— Знаю. Я привык думать, что те двое получили по заслугам — до того, как попал сюда. На Скамье же человек меняется и понимает: единственная ценность — это жизнь. Теперь мне жаль парней. Искренне жаль.
— Ты сказал все?
Считая шаги, Кэйхолл прошелся по «гостиной» и замер возле стола. Гриффин ждал. Время остановилось.
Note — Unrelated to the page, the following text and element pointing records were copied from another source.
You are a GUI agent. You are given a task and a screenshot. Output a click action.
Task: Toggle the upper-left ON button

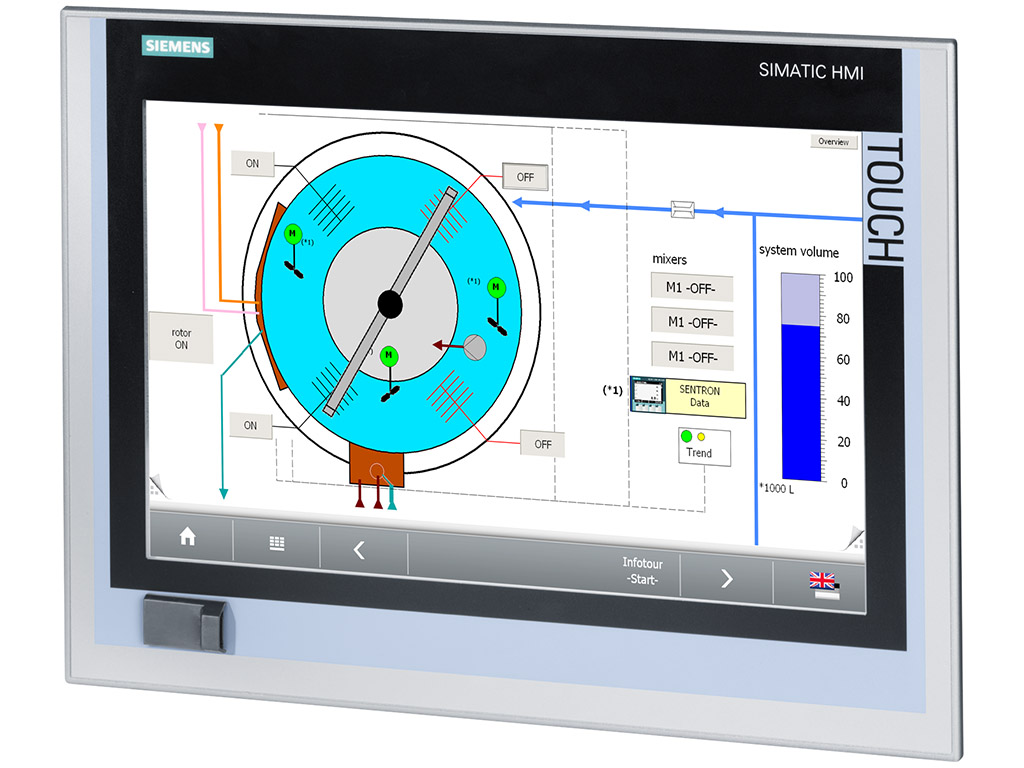click(251, 163)
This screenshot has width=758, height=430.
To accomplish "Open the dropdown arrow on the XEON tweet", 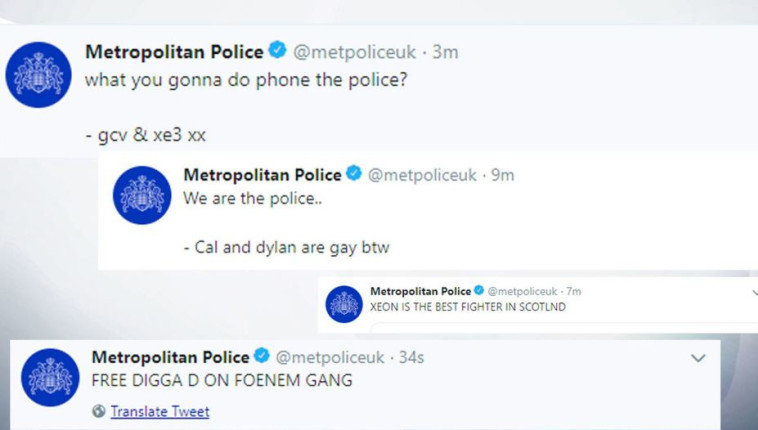I will [x=754, y=293].
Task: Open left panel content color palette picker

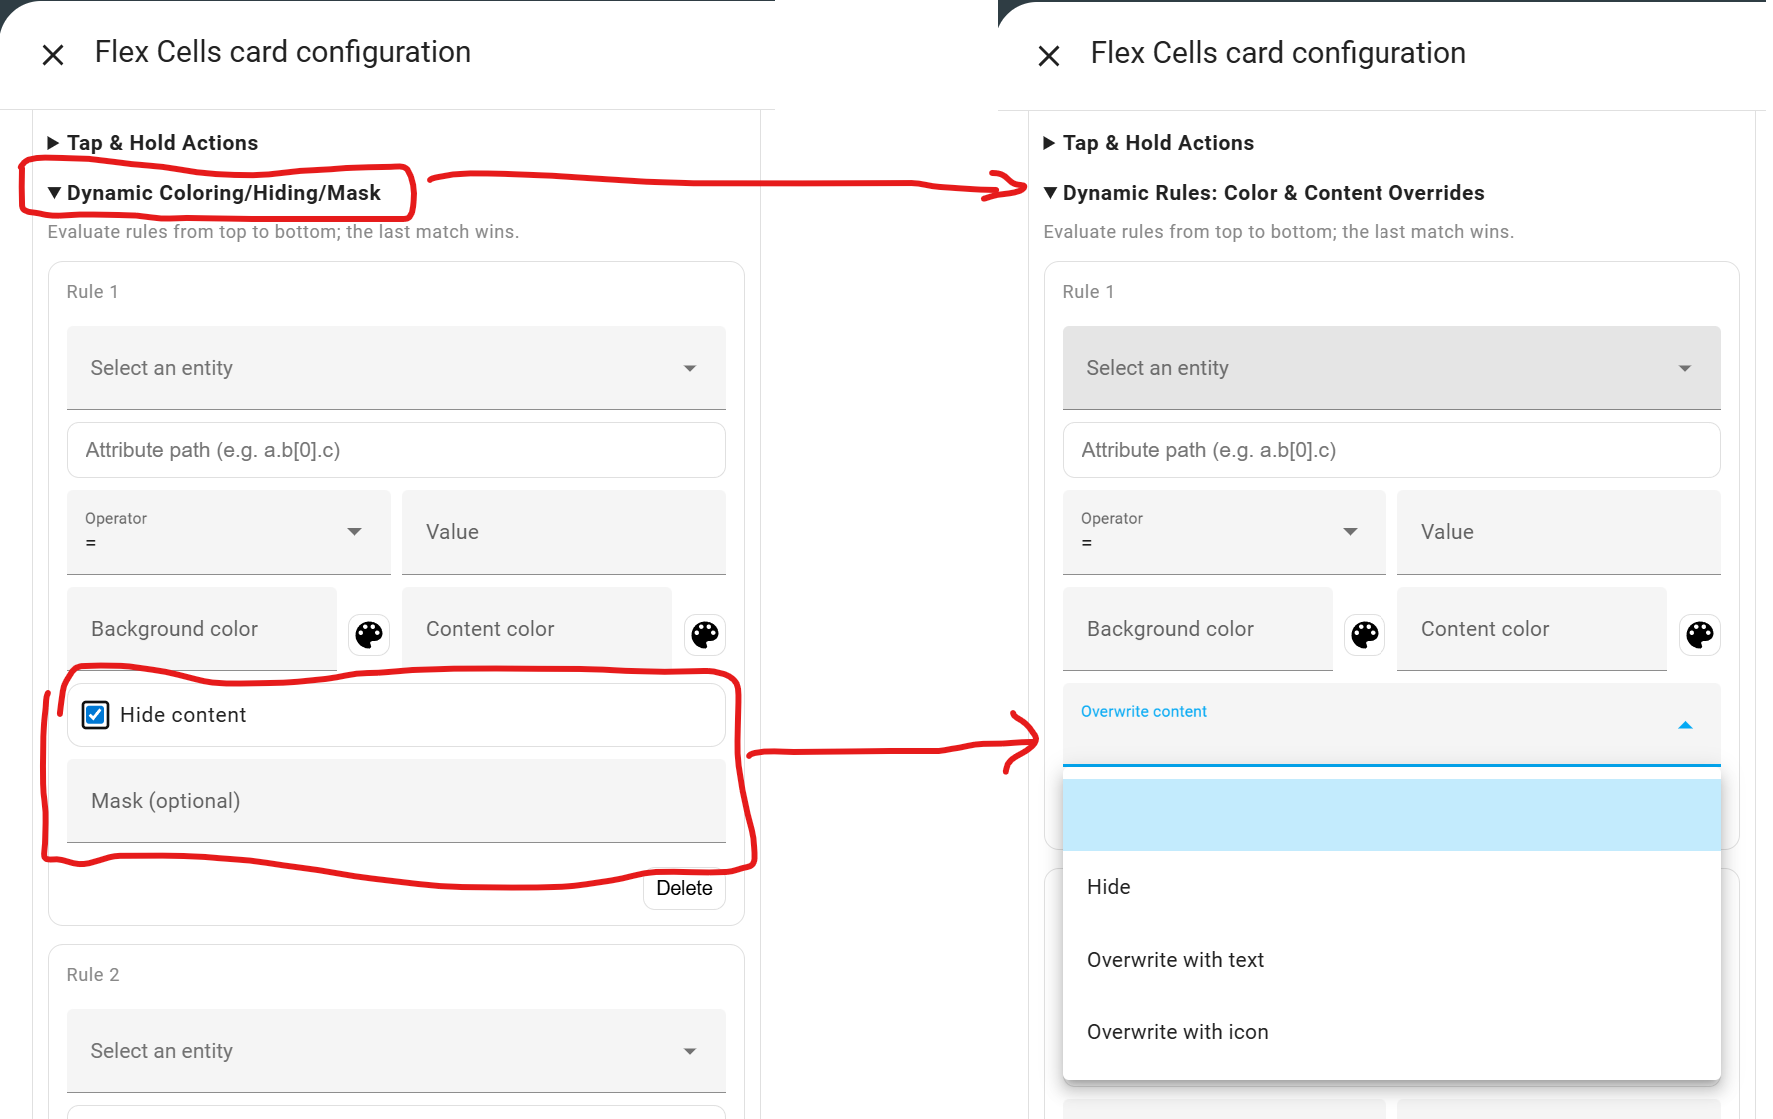Action: (704, 634)
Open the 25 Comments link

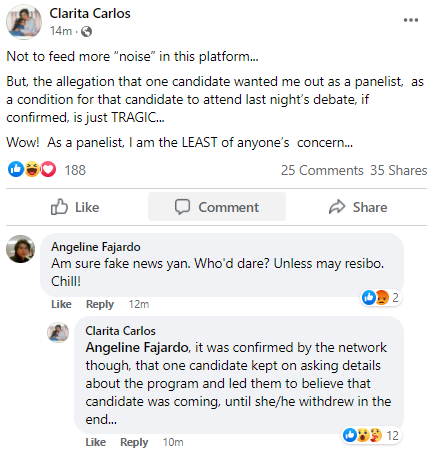[322, 170]
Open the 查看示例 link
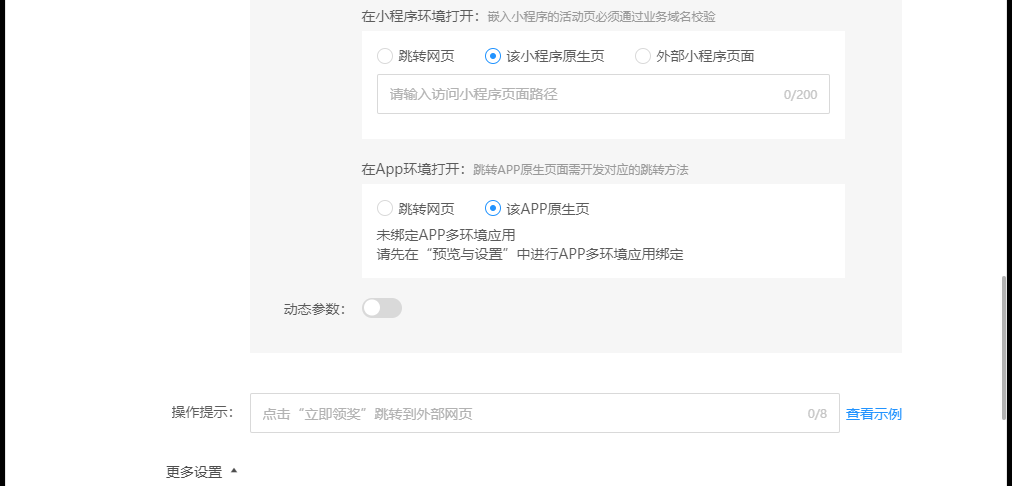This screenshot has height=486, width=1012. coord(874,414)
— Была еще парочка. Давно. Тоже суд Линча, — выговорил Сэм, избегая встречаться взглядом с собеседником.
— Парочка?
— Не уверен. Может быть, трое. Да, точно, трое. Но первого убили, когда мне исполнилось лет десять, я сидел в кустах и смотрел. Всем заправлял отец, член Клана, а мы с братом Альбертом прокрались за его спиной в лес и наблюдали. Наверное, это не считается?
— Нет.
Плечи Сэма поникли, голос снизился почти до шепота:
— Второго вздернула на сук толпа, годами пятью позже. Я стоял рядом. Какой-то черномазый, простите, падре, афроамериканец изнасиловал местную девчонку. Во всяком случае, бедняжка всем повторяла, что он ее изнасиловал. Репутация у нее была так себе, а два года спустя она родила дочь цвета кофе с молоком. Кто знает? В общем, потаскушка ткнула пальцем, и толпа линчевала обидчика. На мне лежит такая же вина, как и на остальных.
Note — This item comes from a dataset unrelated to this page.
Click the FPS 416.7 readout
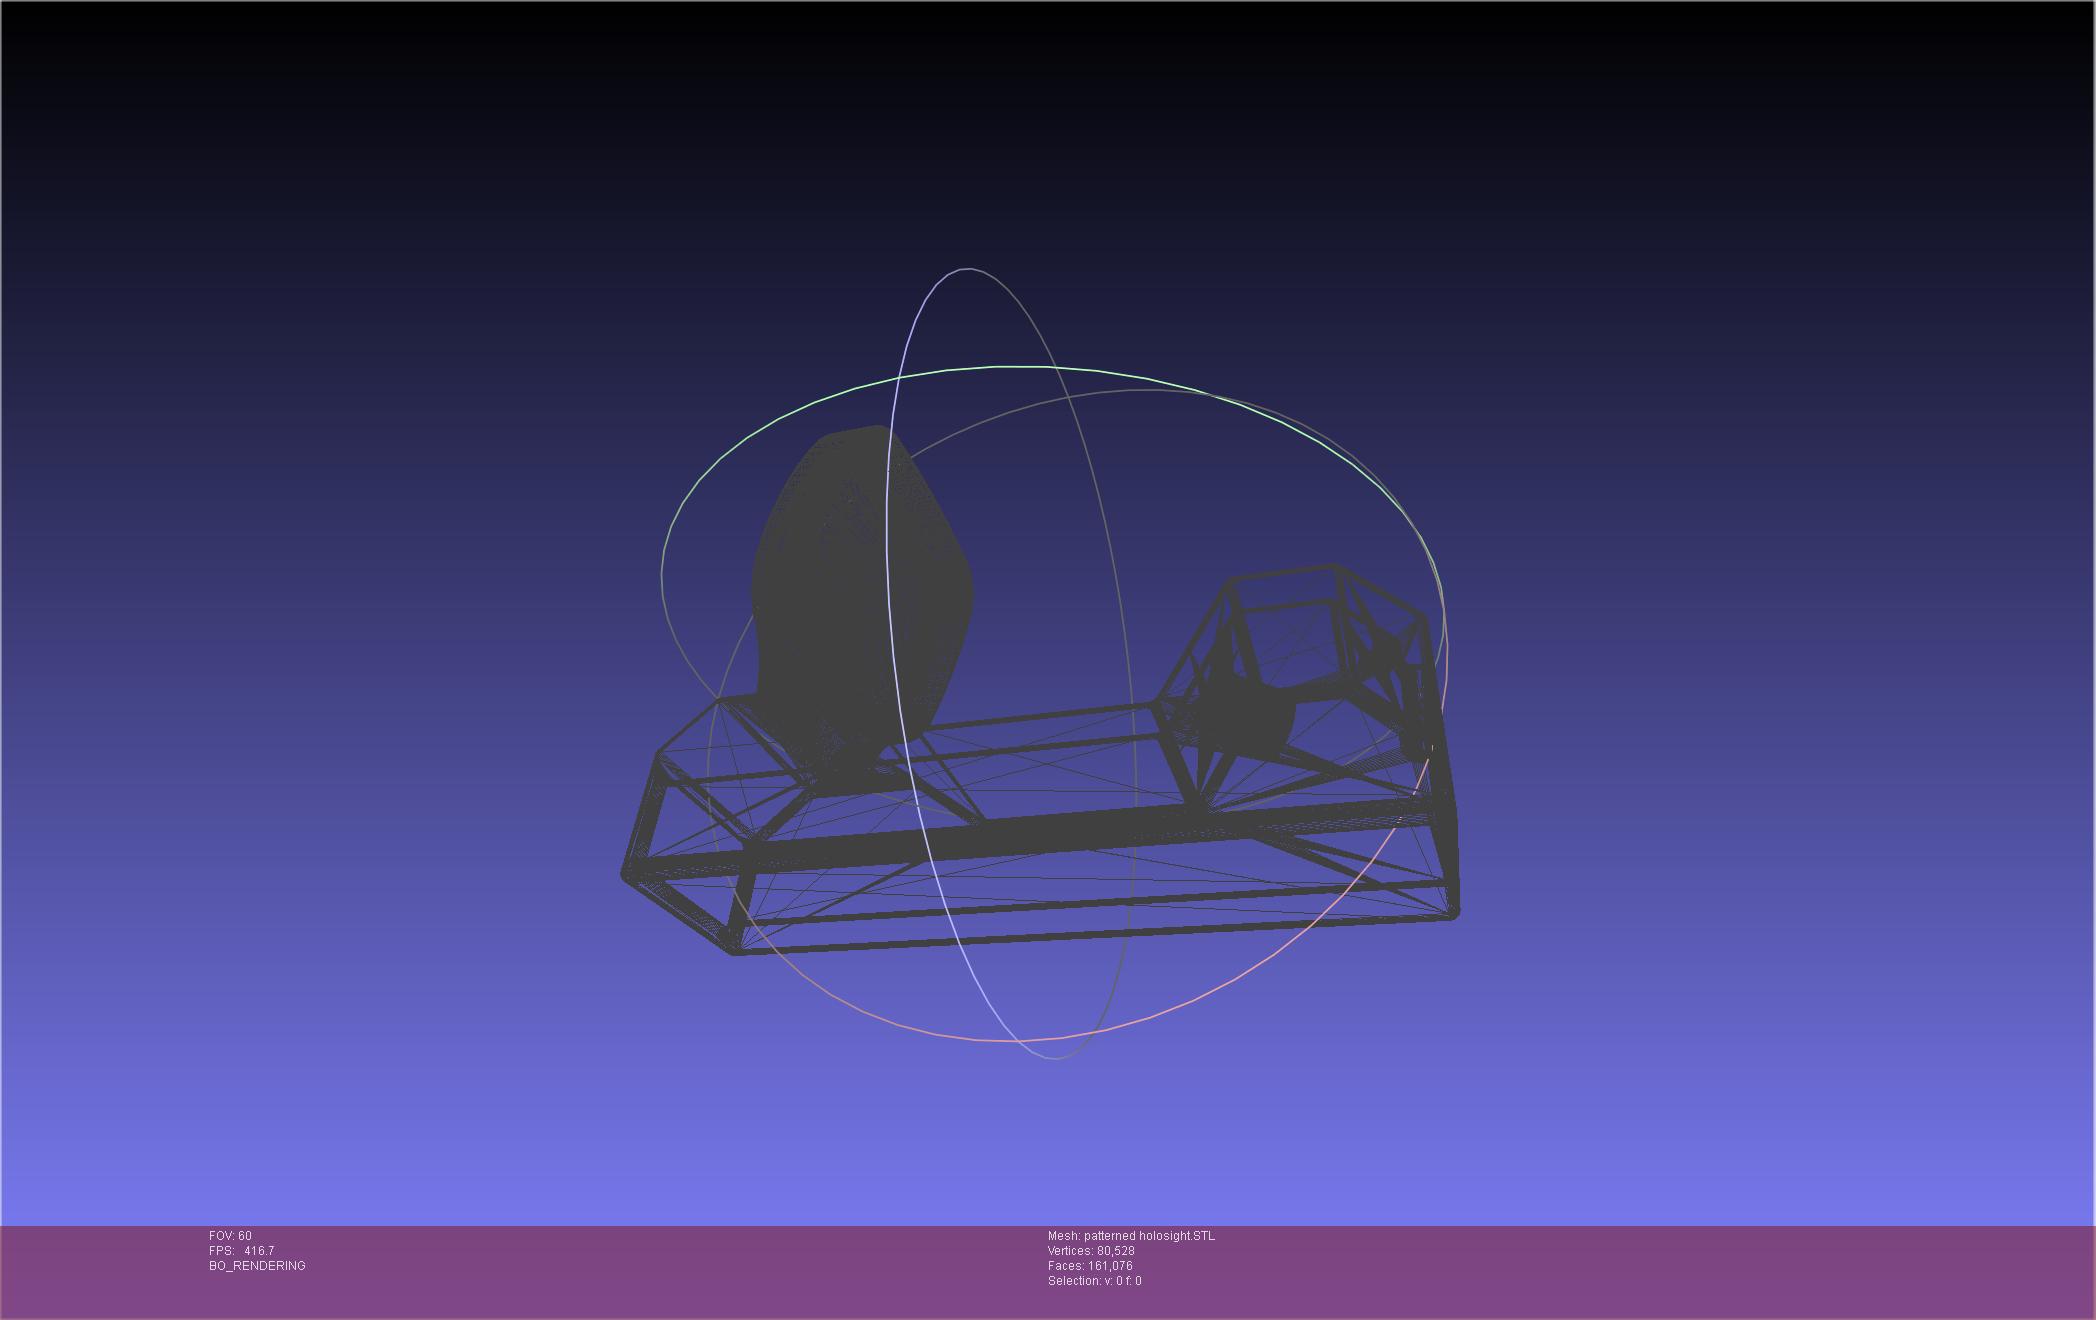The image size is (2096, 1320). (x=241, y=1251)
— Господь простит ее, Сэм.
— Точно?
— Поверь мне.
— Сколько же Он в состоянии простить?
— Все. Если ты действительно раскаиваешься, то дощица, где перечислены все твои грехи, станет чистой. Так записано в Библии.
— Слишком уж это хорошо, чтобы быть правдой.
— Ну а третий?
Кэйхолл покачал головой:
— Не могу, святой отец. Не могу.
— Ты не обязан говорить мне, Сэм. Скажи Богу.
— Вряд ли у меня хватит сил рассказать об этом хоть кому-то.